Giant Orbitals Currents in Nanostructures

The possibility and origin of giant orbital currents [1] in nanostructures is investigated by model calculations. We compare two models: (i) a model where electrons are confined to a ``racetrack'' around the dot and (ii) a tight-binding model where atomic spin-orbit coupling creates macroscopic currents at the periphery of the dots. The first model yields expressions very similar to Ref. 1, but the corresponding spin-orbit coupling [2] is negligibly small, because it strongly decreases with increasing orbital radius. Furthermore, the orbital moment rapidly collapses due to a redistribution of electron with wave vectors of opposite sense of rotation.

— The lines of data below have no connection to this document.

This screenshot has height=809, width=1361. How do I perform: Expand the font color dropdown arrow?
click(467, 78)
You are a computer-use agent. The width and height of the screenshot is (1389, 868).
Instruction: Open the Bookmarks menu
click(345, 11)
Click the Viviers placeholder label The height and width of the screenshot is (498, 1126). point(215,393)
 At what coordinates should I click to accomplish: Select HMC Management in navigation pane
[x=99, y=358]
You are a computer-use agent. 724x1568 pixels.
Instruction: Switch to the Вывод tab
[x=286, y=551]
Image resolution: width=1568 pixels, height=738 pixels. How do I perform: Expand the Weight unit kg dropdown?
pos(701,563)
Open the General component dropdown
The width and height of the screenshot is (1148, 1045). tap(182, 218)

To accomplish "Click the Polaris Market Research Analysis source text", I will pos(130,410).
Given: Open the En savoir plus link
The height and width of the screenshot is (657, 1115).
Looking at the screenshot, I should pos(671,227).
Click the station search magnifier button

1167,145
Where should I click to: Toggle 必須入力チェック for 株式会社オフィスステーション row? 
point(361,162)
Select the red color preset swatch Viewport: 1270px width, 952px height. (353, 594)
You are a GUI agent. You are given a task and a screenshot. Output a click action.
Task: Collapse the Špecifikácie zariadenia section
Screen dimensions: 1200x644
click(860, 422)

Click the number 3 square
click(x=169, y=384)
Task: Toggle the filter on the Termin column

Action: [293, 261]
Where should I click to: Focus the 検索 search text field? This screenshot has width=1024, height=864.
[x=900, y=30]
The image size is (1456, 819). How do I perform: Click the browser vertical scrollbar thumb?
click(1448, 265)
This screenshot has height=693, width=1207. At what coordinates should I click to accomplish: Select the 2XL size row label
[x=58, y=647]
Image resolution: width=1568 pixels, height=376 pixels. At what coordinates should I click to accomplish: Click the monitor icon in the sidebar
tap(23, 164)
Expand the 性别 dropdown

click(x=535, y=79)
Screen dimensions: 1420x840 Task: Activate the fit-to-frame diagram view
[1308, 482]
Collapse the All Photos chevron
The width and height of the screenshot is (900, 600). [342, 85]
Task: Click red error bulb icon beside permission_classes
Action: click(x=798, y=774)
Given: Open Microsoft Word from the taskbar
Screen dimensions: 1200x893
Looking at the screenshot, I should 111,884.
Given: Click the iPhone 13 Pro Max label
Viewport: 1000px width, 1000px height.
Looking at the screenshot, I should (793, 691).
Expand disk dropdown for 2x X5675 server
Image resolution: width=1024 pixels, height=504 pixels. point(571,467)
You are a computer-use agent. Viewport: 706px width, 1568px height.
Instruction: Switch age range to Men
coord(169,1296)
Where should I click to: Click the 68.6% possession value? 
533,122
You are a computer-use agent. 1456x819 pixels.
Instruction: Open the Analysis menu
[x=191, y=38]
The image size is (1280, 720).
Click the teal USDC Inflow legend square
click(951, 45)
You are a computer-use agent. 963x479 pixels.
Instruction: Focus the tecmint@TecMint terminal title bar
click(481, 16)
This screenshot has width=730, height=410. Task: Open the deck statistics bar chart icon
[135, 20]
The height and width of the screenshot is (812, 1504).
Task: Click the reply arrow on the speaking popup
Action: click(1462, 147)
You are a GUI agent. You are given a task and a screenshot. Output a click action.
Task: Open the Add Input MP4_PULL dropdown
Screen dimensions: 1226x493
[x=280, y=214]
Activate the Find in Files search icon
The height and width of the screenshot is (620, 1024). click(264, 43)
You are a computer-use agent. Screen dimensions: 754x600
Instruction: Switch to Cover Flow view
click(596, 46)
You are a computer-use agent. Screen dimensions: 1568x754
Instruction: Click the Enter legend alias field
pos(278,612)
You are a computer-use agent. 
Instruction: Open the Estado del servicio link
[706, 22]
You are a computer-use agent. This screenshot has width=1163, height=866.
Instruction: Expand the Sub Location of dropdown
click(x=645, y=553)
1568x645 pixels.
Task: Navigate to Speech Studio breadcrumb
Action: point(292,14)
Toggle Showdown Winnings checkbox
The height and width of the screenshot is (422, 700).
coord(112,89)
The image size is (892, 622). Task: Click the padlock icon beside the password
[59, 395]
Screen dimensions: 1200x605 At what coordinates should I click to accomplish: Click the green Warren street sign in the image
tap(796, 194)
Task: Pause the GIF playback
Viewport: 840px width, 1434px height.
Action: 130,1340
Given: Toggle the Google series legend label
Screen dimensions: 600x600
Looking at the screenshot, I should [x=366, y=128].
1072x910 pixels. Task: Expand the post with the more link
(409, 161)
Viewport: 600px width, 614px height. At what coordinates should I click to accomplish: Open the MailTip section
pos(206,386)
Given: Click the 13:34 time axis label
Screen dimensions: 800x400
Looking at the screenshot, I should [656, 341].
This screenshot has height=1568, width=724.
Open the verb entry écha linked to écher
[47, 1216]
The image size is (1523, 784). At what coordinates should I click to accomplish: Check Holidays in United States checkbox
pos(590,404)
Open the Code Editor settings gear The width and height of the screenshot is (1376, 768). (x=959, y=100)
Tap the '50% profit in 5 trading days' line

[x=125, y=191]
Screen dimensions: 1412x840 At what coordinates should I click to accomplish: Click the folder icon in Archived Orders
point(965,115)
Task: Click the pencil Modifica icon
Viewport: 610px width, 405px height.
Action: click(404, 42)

In the second model, the relatively strong intra-atomic spin-orbit interaction yields orbital currents that add [3] between neighboring atoms and create a macroscopic current at the periphery of the dot. This current corresponds to a magnetic Berry phase and cannot dissipate, because the underlying atomic orbital moments are quantized. References: [1] A. Hernando, P. Crespo, and M. A. Garc\'ia, Phys. Rev. Lett. \textbf{96}, 057206 (2006). [2] R. Skomski, IEEE Trans. Magn. \textbf{32}, 4794 (1996). [3] J. Zhang, R. Skomski, Y. F. Lu, and D. J. Sellmyer, Phys. Rev. B \textbf{75}, 214417 (2007).